As apresentações transcorreram segundo o protocolo, e os espetáculos começaram: dançarinos de todos os países se sucediam a estranhos jogos e aos divertimentos mais refinados.

Tudo, até o mínimo detalhe, era só esplendor. E todos os convidados admiravam fascinados e proclamavam a magnificência do rei.

Entretanto, apesar da primorosa organização da festa, os convidados começaram a perceber que a arte da mesa não estava representada em parte alguma.

Não se podia encontrar nada para acalmar a fome que todos sentiam mais duramente à medida que as horas passavam.

Essa falta logo se tornou incontrolável.

Jamais naquele palácio nem em todo o país aquilo havia acontecido.
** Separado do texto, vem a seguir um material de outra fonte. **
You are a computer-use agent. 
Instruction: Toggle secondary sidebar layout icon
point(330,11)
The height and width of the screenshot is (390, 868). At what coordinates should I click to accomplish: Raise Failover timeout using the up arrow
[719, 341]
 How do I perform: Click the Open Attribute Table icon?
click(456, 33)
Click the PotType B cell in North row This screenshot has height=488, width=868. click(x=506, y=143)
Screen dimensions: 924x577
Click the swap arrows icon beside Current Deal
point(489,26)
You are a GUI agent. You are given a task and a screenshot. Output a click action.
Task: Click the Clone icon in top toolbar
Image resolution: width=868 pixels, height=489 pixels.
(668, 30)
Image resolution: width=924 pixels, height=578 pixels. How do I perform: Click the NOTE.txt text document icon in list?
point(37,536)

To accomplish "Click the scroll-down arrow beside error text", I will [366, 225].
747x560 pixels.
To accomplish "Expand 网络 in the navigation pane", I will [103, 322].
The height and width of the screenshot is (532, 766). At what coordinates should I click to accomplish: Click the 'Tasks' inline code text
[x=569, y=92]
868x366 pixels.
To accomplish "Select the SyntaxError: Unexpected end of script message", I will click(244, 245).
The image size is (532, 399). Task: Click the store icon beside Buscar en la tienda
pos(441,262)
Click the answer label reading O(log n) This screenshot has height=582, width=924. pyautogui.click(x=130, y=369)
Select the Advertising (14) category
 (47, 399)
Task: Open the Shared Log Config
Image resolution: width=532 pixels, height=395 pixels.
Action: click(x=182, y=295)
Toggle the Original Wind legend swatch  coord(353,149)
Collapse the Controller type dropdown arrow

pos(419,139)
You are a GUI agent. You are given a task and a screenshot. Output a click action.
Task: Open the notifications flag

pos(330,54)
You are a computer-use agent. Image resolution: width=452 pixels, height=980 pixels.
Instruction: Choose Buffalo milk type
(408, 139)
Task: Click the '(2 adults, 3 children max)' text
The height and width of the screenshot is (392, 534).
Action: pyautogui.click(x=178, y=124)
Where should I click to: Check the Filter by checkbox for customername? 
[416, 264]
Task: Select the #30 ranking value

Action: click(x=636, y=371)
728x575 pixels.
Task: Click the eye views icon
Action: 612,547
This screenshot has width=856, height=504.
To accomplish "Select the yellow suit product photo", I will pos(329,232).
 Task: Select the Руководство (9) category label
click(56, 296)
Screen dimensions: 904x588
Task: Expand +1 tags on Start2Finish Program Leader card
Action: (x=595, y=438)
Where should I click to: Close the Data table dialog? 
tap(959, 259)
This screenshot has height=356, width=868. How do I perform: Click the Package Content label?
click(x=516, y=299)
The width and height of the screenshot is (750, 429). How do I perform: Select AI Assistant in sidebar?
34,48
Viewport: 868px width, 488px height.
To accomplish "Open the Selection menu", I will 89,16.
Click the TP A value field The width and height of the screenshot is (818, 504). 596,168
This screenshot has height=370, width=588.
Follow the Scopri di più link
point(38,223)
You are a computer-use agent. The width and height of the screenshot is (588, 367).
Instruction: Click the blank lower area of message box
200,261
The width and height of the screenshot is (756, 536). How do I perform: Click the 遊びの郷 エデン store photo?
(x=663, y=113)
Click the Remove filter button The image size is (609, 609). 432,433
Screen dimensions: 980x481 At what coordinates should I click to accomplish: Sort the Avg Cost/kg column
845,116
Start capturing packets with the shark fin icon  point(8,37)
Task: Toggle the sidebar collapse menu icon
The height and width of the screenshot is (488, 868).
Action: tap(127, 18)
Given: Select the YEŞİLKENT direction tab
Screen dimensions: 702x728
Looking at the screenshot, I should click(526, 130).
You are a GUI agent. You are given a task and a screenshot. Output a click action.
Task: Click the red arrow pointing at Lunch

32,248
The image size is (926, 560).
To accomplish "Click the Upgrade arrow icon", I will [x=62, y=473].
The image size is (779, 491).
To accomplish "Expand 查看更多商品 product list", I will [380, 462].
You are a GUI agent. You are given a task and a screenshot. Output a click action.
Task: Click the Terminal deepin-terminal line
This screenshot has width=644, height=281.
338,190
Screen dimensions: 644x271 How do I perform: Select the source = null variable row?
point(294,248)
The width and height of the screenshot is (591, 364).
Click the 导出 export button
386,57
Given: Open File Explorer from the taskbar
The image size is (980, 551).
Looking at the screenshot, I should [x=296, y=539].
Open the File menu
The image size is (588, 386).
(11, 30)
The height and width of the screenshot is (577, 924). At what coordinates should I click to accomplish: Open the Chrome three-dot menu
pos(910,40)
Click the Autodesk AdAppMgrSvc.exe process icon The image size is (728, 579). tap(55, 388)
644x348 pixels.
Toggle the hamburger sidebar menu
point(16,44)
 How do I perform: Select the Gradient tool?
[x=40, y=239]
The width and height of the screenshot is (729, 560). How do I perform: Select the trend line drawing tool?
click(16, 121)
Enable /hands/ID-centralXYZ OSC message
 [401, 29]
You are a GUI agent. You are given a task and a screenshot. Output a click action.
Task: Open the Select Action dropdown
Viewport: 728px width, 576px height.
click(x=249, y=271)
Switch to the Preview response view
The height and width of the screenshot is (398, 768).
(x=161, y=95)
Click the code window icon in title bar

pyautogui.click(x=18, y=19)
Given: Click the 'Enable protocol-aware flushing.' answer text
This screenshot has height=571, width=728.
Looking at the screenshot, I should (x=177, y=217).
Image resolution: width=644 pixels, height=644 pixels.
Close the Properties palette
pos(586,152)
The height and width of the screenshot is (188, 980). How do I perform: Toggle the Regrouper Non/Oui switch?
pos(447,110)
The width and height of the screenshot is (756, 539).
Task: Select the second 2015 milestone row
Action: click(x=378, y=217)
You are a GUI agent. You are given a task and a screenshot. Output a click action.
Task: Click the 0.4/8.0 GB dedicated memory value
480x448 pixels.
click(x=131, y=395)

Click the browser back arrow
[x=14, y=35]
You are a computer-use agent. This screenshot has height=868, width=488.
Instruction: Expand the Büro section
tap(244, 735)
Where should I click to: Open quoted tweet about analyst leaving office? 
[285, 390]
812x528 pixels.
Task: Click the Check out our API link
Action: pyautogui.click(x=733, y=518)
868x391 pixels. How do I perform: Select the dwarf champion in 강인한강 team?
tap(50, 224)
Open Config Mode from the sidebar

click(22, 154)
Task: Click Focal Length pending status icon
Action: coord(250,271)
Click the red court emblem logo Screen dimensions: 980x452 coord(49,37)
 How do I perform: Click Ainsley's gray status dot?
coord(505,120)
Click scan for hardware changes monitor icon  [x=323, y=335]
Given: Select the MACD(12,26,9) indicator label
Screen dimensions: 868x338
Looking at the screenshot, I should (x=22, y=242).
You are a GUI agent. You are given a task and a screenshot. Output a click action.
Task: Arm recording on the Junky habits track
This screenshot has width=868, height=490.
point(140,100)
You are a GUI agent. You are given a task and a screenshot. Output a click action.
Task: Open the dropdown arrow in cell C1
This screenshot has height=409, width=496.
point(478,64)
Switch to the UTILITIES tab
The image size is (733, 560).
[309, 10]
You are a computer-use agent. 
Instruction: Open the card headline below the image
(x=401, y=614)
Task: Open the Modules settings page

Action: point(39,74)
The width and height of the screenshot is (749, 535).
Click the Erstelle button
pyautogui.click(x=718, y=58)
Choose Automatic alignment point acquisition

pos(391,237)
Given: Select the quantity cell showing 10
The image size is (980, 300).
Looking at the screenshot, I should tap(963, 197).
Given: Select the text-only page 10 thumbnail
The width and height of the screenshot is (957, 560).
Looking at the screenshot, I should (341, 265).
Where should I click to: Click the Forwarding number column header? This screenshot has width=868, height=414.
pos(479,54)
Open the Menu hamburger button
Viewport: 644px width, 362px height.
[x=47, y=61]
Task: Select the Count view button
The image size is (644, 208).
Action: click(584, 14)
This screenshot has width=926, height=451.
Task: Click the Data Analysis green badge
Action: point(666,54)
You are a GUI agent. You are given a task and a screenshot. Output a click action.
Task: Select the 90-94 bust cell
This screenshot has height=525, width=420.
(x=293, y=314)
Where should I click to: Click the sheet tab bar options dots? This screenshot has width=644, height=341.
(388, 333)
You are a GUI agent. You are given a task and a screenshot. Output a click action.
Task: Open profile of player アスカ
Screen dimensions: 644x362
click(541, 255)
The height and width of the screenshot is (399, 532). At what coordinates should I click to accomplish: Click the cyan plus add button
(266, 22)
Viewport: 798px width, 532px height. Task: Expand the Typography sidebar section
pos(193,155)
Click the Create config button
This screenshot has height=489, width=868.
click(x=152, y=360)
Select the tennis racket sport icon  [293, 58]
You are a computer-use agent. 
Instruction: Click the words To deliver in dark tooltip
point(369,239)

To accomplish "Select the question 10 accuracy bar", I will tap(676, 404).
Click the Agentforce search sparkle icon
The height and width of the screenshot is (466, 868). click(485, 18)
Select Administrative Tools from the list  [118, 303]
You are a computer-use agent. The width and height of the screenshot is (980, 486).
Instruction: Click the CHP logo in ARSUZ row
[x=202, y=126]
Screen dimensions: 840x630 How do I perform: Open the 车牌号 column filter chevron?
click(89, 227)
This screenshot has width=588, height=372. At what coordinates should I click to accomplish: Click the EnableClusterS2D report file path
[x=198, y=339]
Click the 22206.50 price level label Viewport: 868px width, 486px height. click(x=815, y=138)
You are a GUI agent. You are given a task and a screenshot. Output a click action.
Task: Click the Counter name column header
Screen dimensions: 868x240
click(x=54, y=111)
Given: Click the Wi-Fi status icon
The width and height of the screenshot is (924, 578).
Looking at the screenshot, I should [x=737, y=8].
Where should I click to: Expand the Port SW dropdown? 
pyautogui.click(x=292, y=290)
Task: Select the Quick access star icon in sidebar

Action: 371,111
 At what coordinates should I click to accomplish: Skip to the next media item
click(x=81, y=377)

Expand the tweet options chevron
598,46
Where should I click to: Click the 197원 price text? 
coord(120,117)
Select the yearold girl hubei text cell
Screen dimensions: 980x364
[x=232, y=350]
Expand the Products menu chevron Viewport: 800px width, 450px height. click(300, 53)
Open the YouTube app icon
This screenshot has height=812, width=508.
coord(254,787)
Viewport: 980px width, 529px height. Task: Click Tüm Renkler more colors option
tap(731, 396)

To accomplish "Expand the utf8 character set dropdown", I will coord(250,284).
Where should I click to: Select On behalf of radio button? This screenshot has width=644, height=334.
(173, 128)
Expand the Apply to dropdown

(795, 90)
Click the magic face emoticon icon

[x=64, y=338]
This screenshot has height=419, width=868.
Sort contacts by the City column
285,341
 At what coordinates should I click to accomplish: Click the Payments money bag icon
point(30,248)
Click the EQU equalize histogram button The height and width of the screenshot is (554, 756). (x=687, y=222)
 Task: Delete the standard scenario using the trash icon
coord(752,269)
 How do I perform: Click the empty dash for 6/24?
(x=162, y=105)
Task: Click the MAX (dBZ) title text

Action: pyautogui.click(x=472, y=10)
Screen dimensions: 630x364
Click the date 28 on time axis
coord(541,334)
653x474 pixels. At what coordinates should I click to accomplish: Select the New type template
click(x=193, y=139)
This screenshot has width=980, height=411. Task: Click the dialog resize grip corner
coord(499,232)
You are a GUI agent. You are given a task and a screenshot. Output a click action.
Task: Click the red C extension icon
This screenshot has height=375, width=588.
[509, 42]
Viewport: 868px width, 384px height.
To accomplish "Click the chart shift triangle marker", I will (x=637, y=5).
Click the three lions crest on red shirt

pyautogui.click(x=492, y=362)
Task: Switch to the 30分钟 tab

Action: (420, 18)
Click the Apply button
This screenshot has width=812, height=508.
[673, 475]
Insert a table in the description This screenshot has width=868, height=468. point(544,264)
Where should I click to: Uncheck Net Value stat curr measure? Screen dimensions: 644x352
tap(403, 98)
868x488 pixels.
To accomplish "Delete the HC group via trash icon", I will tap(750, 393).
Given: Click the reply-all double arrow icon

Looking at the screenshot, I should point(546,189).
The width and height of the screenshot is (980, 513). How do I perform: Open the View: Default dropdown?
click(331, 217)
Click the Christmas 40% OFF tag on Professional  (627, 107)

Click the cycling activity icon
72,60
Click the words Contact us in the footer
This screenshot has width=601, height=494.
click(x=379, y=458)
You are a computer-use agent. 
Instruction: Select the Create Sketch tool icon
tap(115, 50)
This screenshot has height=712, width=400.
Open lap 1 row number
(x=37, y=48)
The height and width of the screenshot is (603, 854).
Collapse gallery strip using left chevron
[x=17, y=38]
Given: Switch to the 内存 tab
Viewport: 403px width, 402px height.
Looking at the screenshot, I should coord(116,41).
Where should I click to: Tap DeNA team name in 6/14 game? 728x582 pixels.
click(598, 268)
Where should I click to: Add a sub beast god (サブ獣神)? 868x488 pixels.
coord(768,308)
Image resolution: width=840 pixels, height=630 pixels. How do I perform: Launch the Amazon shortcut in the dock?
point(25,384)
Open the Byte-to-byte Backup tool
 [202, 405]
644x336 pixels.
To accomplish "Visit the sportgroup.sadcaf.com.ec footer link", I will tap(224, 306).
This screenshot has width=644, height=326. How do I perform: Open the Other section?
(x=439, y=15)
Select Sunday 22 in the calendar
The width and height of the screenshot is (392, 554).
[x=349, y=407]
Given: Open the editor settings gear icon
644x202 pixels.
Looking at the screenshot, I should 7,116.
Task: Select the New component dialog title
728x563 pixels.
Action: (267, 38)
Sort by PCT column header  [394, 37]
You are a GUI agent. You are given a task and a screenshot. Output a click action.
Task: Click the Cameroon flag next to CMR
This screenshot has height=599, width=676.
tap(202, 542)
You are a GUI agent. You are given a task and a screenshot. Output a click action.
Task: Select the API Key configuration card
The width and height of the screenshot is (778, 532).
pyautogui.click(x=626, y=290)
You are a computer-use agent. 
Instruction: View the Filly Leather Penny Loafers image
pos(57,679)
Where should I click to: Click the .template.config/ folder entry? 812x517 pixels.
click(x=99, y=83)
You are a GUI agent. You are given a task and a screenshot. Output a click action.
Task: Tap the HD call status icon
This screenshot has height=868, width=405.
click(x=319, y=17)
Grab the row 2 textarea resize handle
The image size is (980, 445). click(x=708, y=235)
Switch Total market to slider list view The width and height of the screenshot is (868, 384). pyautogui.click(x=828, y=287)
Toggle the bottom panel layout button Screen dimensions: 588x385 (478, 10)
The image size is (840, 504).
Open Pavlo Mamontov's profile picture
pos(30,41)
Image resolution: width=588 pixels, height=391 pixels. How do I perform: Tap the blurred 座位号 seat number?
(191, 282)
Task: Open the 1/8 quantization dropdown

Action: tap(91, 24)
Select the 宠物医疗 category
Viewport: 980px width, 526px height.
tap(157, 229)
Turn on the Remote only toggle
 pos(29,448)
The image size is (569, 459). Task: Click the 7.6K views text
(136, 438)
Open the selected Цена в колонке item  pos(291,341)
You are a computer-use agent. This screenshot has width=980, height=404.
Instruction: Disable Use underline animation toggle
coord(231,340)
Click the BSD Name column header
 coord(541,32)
A festa não parava de esforçar-se para atingir o auge, oferecendo ao público uma profusão de músicos maravilhosos e excelentes dançarinos.

Pouco a pouco o mal-estar dos espectadores se transformou numa surda mas visível contrariedade.

Ninguém no entanto ousava elevar a voz diante de um rei tão notável.

Os cantos continuaram por horas e horas. Depois foram distribuídos presentes, mas nenhum deles era comestível.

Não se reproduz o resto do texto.